• EXERCISE
Copy the lines from the one containing "The width and" through the end of the lines, keeping both ends, and omit the pictures.
※ ※ ※
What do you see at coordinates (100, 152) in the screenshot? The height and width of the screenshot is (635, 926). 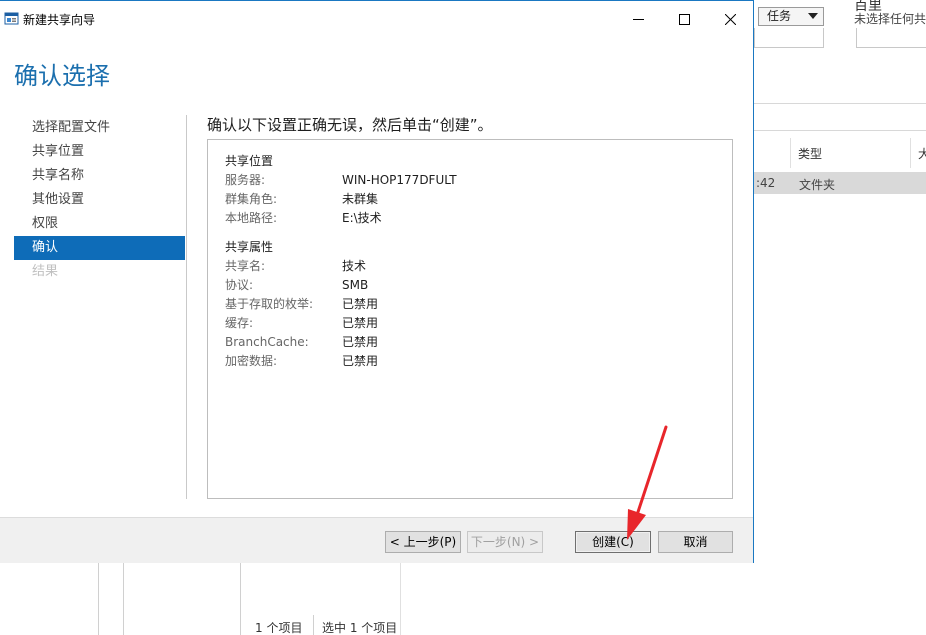 I see `step-share-location: 共享位置` at bounding box center [100, 152].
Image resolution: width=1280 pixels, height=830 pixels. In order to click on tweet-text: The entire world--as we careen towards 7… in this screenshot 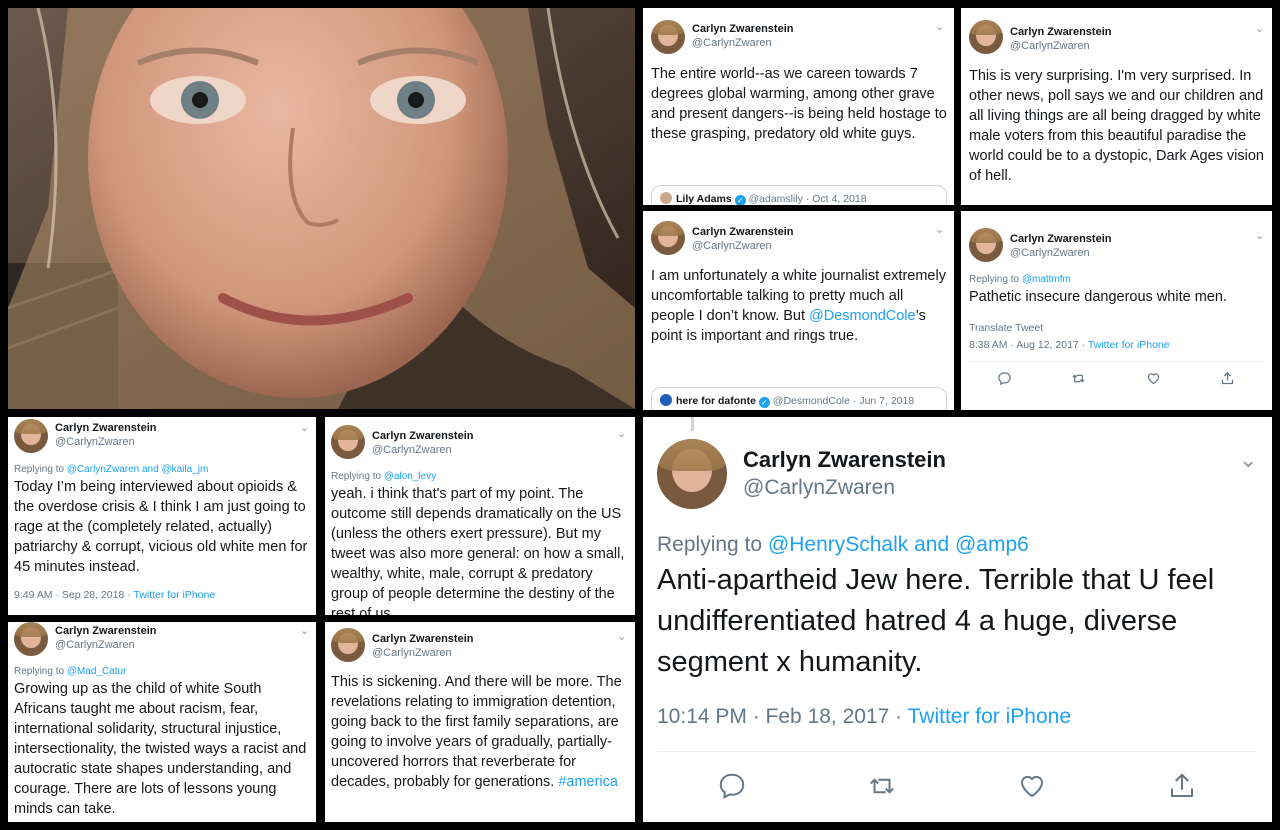, I will do `click(799, 104)`.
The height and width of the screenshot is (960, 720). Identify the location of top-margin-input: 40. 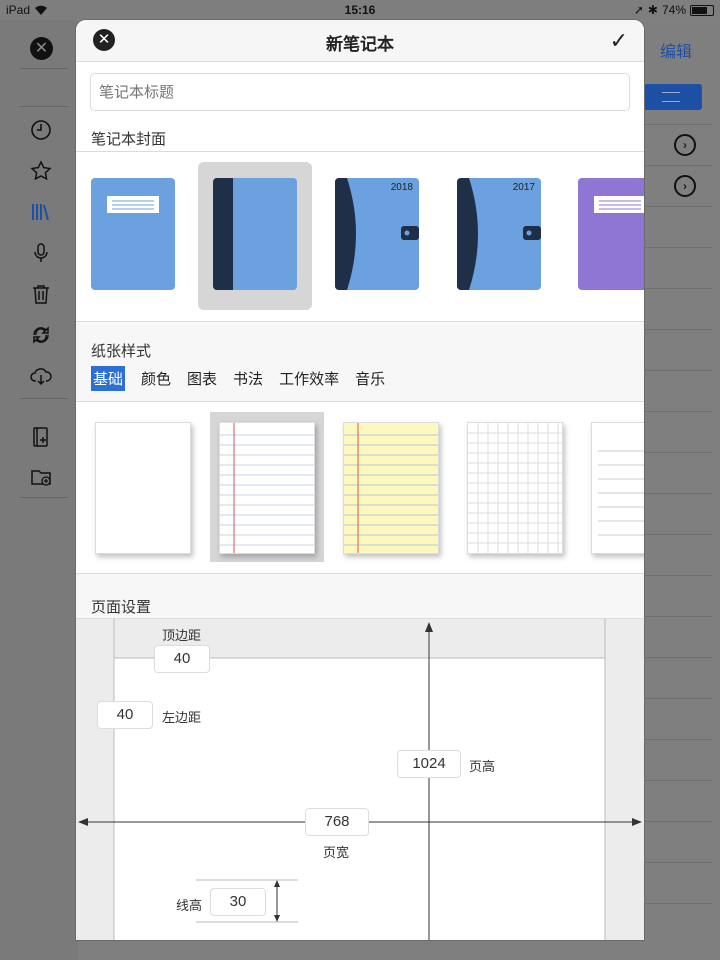
(182, 659).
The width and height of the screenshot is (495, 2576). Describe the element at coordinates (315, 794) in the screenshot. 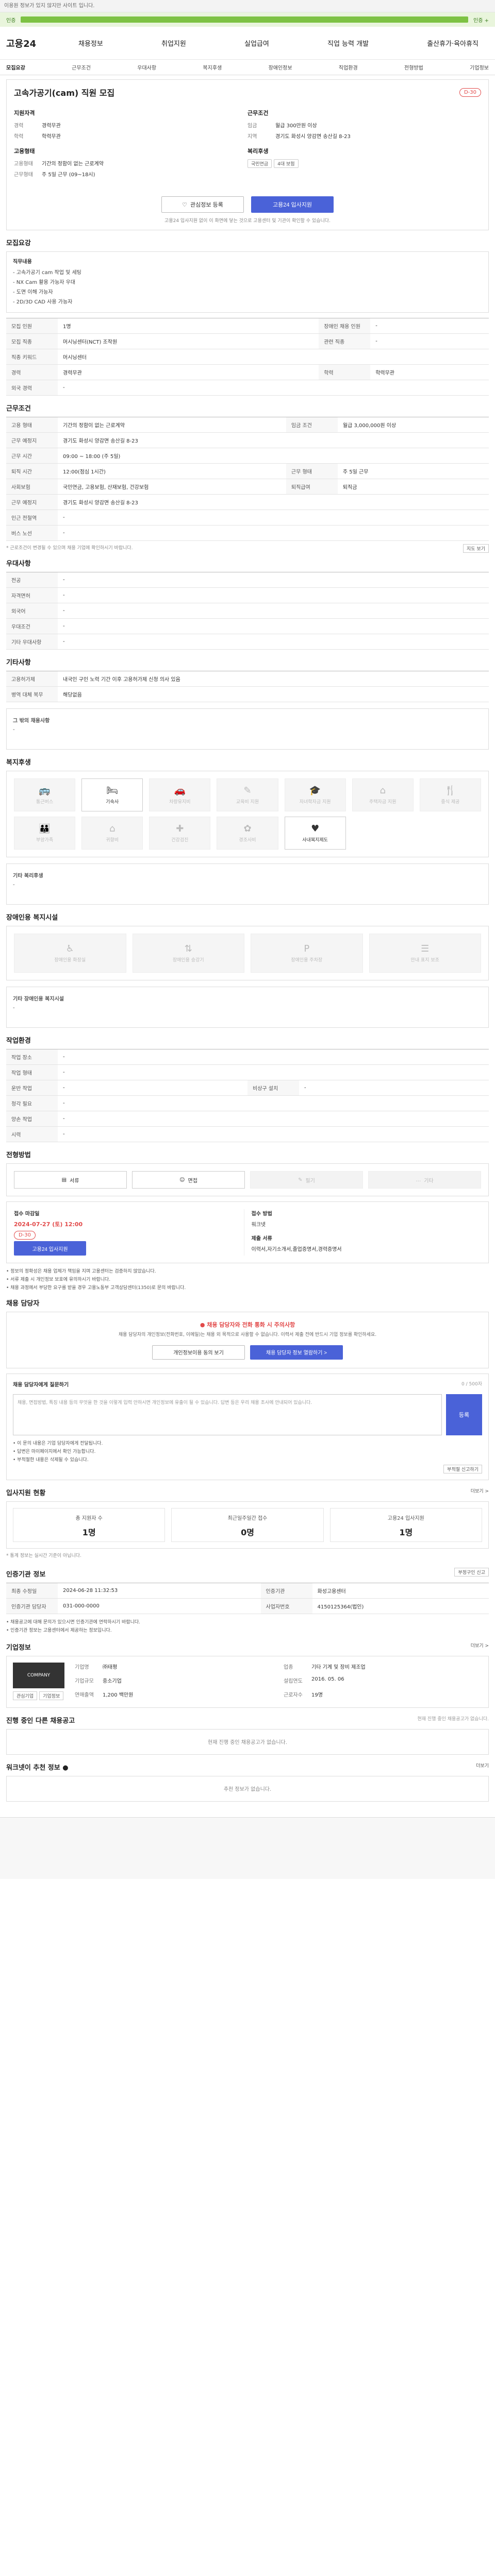

I see `feature-item: 🎓 자녀학자금 지원` at that location.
※ ※ ※
• REPLY
The width and height of the screenshot is (495, 2576). Describe the element at coordinates (315, 794) in the screenshot. 

I see `feature-item: 🎓 자녀학자금 지원` at that location.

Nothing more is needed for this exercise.